Ainda que guardem / as marcas do remendo,
é possível que essas marcas / tenham um certo charme / como algumas cicatrizes.
Mas experimente consertar / um poema que estragou.”
— Reparos, de Ana Martins Marques
Coração partido
Não há nada no mundo que nos dê a garantia que nossos corações não serão afetados, de novo, pelos desencantamentos da vida. Aqui, falo de desilusões amorosas. Contudo, temos também nosso coração partido por todo tipo de acontecimento: lutos, decepções profissionais, expectativas frustradas das mais diversas. É por isso que fecho esta carta com uma última indicação. A crônica Para Maria das Graças — e também o livro O amor Acaba (Companhia das Letras), de Paulo Mendes Campos.
“Não te espantes quando o mundo amanhecer irreconhecível. Para melhor ou pior, isso acontece muitas vezes por ano.” Queiramos ou não, tem vezes que o imprevisível é um ceifador daqueles, sabemos, mas também abre espaço para o novo. Temos, na caixa torácica, um órgão feito de uma espécie de músculo estriado despreparado que ainda não foi decifrado por ciência alguma. Por isso dói.
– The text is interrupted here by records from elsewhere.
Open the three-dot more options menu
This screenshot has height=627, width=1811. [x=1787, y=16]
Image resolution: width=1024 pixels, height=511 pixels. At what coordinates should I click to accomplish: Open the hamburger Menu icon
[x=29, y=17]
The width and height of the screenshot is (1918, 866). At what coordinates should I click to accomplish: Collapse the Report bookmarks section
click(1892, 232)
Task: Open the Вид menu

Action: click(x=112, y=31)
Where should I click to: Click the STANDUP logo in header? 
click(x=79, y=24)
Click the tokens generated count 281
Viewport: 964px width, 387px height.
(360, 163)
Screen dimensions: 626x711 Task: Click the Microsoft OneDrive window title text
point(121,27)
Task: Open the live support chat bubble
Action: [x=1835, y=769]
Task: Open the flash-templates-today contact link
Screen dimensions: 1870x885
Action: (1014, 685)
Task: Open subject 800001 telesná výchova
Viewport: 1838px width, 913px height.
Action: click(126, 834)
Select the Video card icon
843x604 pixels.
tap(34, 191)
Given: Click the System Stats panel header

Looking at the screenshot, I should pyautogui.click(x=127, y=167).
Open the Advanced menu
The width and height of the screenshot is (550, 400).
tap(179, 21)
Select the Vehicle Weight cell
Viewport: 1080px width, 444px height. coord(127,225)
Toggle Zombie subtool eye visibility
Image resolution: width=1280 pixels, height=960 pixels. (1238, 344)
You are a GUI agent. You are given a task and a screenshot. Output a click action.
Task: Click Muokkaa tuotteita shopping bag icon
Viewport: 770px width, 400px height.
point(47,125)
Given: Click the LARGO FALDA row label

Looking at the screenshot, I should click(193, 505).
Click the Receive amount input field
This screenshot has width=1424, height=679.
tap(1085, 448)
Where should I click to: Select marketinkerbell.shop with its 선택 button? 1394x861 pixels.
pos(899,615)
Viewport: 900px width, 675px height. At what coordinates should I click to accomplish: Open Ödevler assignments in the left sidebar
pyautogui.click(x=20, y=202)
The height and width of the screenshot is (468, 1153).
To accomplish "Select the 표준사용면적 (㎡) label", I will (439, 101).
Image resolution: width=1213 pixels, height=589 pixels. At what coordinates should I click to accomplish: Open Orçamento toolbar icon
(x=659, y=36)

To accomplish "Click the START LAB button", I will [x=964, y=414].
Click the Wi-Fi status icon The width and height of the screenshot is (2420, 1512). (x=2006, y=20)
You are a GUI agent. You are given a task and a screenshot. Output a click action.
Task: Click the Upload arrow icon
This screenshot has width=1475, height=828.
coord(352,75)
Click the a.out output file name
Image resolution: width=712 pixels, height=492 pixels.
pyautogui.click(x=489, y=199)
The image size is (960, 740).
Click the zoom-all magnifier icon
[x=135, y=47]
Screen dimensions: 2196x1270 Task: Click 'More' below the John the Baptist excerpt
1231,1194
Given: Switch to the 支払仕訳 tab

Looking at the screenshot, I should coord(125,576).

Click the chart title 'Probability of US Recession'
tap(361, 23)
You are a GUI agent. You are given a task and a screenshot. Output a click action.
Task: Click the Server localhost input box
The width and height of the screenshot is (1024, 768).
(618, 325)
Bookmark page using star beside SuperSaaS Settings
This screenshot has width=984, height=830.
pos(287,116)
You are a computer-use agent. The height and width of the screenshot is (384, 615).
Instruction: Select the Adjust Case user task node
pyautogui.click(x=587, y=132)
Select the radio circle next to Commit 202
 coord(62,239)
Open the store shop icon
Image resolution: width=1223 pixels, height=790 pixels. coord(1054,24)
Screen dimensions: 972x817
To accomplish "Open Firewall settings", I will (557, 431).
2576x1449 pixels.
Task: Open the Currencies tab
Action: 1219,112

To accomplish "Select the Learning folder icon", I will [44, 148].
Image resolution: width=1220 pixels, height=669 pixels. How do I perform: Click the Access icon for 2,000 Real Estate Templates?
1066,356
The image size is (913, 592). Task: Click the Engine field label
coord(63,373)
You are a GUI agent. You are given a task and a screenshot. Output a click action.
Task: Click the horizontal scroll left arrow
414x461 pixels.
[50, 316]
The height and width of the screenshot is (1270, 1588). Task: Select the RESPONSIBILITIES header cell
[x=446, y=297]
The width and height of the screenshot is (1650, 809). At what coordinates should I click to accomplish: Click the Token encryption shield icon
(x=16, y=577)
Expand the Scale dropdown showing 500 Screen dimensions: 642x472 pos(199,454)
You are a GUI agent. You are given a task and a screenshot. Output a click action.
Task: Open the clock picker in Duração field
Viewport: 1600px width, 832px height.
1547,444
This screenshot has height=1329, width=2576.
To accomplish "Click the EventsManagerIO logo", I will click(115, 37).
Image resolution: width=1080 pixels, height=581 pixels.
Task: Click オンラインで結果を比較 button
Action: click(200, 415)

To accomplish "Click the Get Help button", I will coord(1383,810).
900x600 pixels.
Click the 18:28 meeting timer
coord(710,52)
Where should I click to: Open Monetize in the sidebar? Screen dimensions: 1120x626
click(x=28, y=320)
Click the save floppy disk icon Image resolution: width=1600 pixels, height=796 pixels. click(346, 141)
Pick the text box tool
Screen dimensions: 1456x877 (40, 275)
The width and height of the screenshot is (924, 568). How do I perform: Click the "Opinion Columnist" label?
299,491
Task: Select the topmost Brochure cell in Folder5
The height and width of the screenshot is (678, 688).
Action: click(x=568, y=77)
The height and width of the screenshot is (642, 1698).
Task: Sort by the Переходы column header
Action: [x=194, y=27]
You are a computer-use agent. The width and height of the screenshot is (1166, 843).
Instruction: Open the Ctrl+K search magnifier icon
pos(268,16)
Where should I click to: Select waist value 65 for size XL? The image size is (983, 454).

Quanto mais rígidos estivermos ao oscilar da vida, maiores os danos causados pelo impacto da queda. Portanto, felizes aqueles que, descontraídos, colaboram com o inevitável.
Porque as estirpes condenadas a cem anos de solidão não tinham uma segunda oportunidade sobre a terra. Mas nós temos.
Agradecimento especial a Gabriel García Marquez, de quem tomo de empréstimo o começo e o fim de Cem anos de solidão e parafraseio nesta estreia, posto que não há nada que sirva tão bem de cola para um coração partido que um excelente romance.
GABRIELLE ESTEVANS é jornalista e psicanalista. Escreve sobre política, gênero, literatura e é fundadora da CASA, editora independente para mulheres escritoras.